**REQUIRED WORK:**
A – Repeat the passage of the blog post on the insider/outsider debate from "These four articles" to "the insider/outsider debate.".
B – Which authors are named by surname in the blog post on the insider/outsider debate? List them all.

Tuesday, September 18, 2007

Insider/Outsider Debate

These four articles that we read for this week were very interesting to say the least. Each author had a somewhat different perspective on multicultural literature which really opened up my eyes and realized how much multicultural literature can encompass. They all made very distinct, clear and informative points about multicultural literature and also the insider/outsider debate.

What I got out of reading these articles is that Harris and Sims Bishop focus on race when talking about what multicultural literature encompasses whereas Shannon says that focusing just on race is too limiting. Although, both Shannon and Harris make a statement explaining that culture and multiculturalism includes many things. "Culture is a design for living - ways of acting, believing, and valuing; it's a shared set of ideas, behaviors, discourses, and attitudes which internally and externally define a social group. Culture, then, is not limited to race because it includes, region, gender, language, ethnicity, economic class, and other social markers which can demarcate a social group from others" (Shannon, 68 CP). Harris goes on to talk more about what exactly multiculturalism encompasses. "I choose to focus on the multi-ethnic component, but I acknowledge and analyze nearly every group identified as multicultural. I state explicitly that multiculturalism incorporates several aspects of difference, (race/ethnicity, gender, class, sexual orientation, religion, language, geographic location, ect.)" (Harris, 78 CP).

**LISTED RECORDS:**

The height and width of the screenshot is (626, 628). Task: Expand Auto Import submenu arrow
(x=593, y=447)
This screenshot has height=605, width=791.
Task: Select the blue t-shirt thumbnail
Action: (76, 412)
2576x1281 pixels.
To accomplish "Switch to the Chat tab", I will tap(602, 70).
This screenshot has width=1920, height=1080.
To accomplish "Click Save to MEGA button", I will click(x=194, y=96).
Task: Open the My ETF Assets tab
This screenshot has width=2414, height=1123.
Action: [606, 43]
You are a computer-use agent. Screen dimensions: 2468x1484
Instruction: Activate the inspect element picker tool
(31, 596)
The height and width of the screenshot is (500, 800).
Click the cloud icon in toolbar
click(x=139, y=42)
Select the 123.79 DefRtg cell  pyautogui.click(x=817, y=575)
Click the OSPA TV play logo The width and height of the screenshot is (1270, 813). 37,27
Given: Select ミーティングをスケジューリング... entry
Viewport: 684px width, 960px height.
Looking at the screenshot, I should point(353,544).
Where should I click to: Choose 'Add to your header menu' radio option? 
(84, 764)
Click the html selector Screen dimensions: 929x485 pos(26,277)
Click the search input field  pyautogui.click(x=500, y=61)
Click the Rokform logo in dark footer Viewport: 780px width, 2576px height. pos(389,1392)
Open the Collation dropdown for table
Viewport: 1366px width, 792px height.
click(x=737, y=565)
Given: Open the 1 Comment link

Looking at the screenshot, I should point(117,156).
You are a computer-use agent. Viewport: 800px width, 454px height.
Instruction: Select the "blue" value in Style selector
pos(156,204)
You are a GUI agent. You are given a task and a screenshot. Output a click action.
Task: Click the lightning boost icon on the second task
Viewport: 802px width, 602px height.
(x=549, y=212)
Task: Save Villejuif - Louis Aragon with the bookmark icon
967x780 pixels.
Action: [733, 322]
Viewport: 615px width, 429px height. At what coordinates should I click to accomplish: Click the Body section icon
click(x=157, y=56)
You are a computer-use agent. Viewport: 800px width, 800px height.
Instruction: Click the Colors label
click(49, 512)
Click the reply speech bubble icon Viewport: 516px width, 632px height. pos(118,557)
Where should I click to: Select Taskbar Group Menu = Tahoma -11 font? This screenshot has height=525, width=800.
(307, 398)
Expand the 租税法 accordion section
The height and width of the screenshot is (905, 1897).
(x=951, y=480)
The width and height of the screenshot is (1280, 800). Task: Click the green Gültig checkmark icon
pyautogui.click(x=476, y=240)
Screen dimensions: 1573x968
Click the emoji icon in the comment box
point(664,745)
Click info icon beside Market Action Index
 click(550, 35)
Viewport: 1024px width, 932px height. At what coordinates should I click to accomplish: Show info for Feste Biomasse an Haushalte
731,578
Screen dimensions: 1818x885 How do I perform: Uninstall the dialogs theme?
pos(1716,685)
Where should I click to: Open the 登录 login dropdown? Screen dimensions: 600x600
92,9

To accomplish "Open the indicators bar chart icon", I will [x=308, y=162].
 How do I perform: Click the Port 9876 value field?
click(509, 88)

**ANSWERS TO EACH TASK:**
A –
These four articles that we read for this week were very interesting to say the least. Each author had a somewhat different perspective on multicultural literature which really opened up my eyes and realized how much multicultural literature can encompass. They all made very distinct, clear and informative points about multicultural literature and also the insider/outsider debate.

B – Harris, Sims Bishop, Shannon